- A judge for the U.S. District Court of the Eastern District of Louisiana on Wednesday ruled in favor of LCMC Health and Louisiana's attorneys in a dispute with the Federal Trade Commission that tested the relative power of federal hospital merger regulations and state-issued exemptions.
- The lawsuit centered on certificates of public advantage (COPAs), a tool used by states to shield healthcare mergers from federal antitrust scrutiny in exchange for prolonged state oversight. The FTC has discouraged states from issuing COPAs for hospital mergers.
- The ruling will allow the New Orleans-based nonprofit to move forward with its purchase of three Tulane University hospitals from HCA Healthcare for $150 million without federal review.
Wednesday’s ruling marks the latest battle between state and federal lawmakers regarding how to oversee hospital mergers that continue to grow in size.

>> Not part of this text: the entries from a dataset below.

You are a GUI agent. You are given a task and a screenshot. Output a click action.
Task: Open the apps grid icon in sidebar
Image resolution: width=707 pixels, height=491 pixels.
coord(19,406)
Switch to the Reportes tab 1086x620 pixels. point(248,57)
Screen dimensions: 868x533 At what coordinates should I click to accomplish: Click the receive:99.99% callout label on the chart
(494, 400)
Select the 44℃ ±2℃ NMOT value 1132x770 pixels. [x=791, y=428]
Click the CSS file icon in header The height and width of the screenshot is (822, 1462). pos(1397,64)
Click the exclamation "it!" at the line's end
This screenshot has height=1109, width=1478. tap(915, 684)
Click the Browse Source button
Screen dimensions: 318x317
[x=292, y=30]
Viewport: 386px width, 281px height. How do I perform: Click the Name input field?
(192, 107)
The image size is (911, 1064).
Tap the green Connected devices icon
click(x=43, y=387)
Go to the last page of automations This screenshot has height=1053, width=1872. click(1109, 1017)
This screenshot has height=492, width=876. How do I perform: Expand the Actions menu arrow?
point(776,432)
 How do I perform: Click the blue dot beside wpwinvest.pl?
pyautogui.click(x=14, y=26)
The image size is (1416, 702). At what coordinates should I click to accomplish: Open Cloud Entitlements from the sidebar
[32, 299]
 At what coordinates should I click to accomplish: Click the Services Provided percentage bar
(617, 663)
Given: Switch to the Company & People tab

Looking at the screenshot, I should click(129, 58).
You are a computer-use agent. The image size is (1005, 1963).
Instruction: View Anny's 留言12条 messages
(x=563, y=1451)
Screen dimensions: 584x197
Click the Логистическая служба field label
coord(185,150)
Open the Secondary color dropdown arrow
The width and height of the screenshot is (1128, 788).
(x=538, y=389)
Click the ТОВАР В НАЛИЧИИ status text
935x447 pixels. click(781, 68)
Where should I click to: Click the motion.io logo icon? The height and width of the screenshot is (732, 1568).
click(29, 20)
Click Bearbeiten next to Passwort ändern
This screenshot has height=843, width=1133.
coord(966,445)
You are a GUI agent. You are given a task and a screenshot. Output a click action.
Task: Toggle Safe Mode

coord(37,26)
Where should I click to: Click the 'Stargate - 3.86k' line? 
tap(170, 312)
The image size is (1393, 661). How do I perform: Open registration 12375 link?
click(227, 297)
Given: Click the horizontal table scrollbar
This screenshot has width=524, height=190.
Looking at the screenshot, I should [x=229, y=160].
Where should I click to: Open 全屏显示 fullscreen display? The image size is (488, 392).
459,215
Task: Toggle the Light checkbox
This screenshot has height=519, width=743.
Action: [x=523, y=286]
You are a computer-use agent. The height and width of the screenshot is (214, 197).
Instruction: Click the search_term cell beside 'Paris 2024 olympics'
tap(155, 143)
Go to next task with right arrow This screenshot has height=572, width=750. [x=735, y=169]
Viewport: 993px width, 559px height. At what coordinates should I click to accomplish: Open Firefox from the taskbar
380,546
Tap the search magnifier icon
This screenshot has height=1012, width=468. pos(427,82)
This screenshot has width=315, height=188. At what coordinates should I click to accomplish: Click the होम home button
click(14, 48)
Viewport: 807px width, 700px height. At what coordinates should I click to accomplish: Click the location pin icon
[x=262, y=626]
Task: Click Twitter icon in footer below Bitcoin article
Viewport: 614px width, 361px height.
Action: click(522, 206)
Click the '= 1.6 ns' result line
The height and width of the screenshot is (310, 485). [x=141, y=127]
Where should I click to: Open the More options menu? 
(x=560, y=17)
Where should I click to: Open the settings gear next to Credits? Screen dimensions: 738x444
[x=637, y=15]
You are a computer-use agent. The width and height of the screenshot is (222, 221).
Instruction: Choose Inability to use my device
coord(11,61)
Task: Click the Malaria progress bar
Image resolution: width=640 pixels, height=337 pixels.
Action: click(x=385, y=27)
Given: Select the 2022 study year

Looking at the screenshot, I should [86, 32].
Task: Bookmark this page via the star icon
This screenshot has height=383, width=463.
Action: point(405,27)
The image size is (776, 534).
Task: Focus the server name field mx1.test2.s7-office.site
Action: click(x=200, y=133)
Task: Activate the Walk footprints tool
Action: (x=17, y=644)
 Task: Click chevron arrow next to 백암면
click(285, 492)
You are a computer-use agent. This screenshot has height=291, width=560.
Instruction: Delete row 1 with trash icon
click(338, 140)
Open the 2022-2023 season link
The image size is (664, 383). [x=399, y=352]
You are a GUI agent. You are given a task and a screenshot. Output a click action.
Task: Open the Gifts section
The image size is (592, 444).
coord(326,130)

Federal regulators and lawmakers have called for more oversight into the hospital merger process, arguing that consolidation drives up healthcare prices and can reduce access to care.
In a 2022 report, the FTC argued that any benefits from COPAs were temporary, and affected areas are ultimately “left with a hospital monopoly that can exercise its market power without constraint.”
The LCMC deal to acquire Tulane University Medical Center, Tulane Lakeside Hospital and Lakeview Regional Medical Center from HCA Healthcare, which was first announced in October of last year, was made possible by a COPA.
The FTC challenged the COPA, believing that LCMC was still required to submit to a federal review. The agency asked the court to halt the acquisition and have the health system submit to the review process.
LCMC on April 19 filed a lawsuit against the FTC, arguing that the agency’s request to halt the acquisition wasn’t valid because the health system had already gained state approval for the acquisition.
In the ruling on Wednesday, the court sided with LCMC, finding the system wasn’t subject to federal pre-merger review processes. In the opinion, Judge Lance Africk found that such a review process would be counterproductive to the very purpose of the COPA.
“As the State points out, the allegations of the FTC’s petition indicate that the purpose of this lawsuit is to subject the Hospitals’ transaction to the precise ‘antitrust scrutiny’ that the Attorney General intended to avoid by issuing the COPA,” Africk wrote.
In a statement, LCMC CEO Greg Feirn applauded the ruling, saying, “This partnership underwent a thorough review and approval from the Louisiana Department of Justice, which has been validated by the court’s decision.”
Some states continue to make mergers attractive for hospital systems, even without COPAs. North Carolina has proposed a bill that would exempt the University of North Carolina’s health system from antitrust scrutiny. Mississippi passed similar legislation earlier this year.